あと5cmほど右側であれば小石に剣を当てることができたはずだ。 当てたから倒せると決まったわけではないが、当てないと倒せないのは確実だ。 頑張れレイナさん。
カッ! カッ! カッ! カッ!
レイナさんはなかなか小石に剣を当てられていない。 偶に当たってもカス当たりのようで倒せるようには思えなかった。 それなのに情熱は覚めてなかった。

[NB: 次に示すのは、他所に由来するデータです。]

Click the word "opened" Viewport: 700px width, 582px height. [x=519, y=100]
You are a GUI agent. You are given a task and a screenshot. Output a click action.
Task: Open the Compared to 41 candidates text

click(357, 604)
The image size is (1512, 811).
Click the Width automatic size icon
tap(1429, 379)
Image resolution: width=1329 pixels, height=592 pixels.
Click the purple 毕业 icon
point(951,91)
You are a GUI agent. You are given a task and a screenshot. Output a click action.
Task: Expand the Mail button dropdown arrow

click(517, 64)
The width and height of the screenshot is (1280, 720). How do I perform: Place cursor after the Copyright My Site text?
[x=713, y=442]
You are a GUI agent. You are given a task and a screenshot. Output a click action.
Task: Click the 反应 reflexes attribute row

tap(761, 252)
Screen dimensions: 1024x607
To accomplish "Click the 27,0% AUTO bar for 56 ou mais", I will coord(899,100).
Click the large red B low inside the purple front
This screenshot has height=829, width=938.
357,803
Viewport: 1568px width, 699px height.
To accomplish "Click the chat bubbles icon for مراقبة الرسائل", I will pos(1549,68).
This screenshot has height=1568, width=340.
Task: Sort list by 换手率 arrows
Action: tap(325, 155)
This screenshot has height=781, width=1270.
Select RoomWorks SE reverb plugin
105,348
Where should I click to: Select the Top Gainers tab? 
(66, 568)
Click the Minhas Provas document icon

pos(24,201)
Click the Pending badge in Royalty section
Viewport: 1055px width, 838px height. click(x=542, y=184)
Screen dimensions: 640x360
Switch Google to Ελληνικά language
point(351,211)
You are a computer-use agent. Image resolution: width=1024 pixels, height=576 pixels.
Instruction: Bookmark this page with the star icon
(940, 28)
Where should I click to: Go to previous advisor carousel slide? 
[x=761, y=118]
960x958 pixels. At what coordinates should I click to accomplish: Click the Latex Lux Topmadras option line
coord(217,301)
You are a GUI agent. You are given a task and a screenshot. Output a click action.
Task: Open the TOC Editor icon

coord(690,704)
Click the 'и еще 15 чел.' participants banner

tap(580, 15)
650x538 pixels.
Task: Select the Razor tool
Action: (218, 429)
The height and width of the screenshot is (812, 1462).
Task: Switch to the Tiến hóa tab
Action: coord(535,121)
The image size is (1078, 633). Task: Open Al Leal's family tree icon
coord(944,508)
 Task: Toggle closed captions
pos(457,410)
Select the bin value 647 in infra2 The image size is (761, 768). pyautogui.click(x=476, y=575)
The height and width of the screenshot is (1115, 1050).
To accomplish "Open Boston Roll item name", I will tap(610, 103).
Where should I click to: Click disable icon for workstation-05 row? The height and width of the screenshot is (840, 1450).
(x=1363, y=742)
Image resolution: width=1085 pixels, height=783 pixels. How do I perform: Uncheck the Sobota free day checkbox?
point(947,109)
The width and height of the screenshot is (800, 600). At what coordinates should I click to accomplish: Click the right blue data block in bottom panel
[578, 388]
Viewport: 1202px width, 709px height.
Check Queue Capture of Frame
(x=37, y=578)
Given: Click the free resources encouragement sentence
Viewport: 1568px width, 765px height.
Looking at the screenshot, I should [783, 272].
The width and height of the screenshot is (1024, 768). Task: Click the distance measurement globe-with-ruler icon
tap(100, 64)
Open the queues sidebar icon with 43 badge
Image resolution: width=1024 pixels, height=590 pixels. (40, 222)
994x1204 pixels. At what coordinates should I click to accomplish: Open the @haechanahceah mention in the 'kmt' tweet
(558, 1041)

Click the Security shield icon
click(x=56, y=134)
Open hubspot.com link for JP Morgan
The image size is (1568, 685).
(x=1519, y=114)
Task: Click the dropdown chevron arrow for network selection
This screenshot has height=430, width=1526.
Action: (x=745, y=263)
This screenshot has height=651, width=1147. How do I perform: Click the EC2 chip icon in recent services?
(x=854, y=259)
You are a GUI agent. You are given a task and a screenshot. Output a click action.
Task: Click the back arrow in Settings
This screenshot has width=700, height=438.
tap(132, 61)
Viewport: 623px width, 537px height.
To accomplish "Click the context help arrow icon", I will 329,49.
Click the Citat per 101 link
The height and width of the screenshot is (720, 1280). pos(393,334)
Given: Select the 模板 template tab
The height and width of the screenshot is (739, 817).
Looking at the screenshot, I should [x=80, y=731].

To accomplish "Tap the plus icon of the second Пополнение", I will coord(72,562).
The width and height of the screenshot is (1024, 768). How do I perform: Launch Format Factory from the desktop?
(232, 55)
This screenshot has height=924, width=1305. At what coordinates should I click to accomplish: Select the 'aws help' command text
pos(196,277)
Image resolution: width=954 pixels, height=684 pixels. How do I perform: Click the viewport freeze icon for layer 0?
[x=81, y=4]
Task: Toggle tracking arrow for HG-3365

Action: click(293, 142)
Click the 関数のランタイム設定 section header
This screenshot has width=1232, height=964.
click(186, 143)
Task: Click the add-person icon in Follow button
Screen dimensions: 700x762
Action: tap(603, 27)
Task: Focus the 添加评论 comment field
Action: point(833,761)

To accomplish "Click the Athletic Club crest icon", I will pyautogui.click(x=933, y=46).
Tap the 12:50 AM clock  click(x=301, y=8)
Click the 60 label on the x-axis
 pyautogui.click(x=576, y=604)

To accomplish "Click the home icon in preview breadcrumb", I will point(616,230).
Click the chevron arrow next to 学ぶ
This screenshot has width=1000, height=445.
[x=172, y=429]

そして、7分程でまともにヒットした時に”噛み付き小石”はエネルギー石とオーブ2つ、そしてスキルオーブをドロップしたのだった
うわっ、クリーンヒットで一撃か!!
僕は驚いたのだが、よく考えてみれば何回も空振りやカスあたりを繰り返していたので苦労はしていただろう。 レイナさんの剣技はクリーンヒットは困難だが当たれば大ダメージを与えるようなギャンブル性が高い技なのかもしれない。 通常の戦闘では相手は動くので、実用性は皆無なのだが今回のような動かない敵に対しては有効だったのかもしれない。 だが今後技を磨いたりDEXが上がればかなりの戦力になるはずだ。
「では使ってみますね」
そしてレイナさんは震える手でスキルオーブ握り躊躇なく使ったのだった。
得たスキルはアイテムボックス5。 僕と同じサイズつまり容量10立方メートルのアイテムボックスだった。
「きゃ~やった~!!」
何時も冷静なお嬢様タイプのレイナさんが、歓声をあげて飛び上がって喜んだのだった。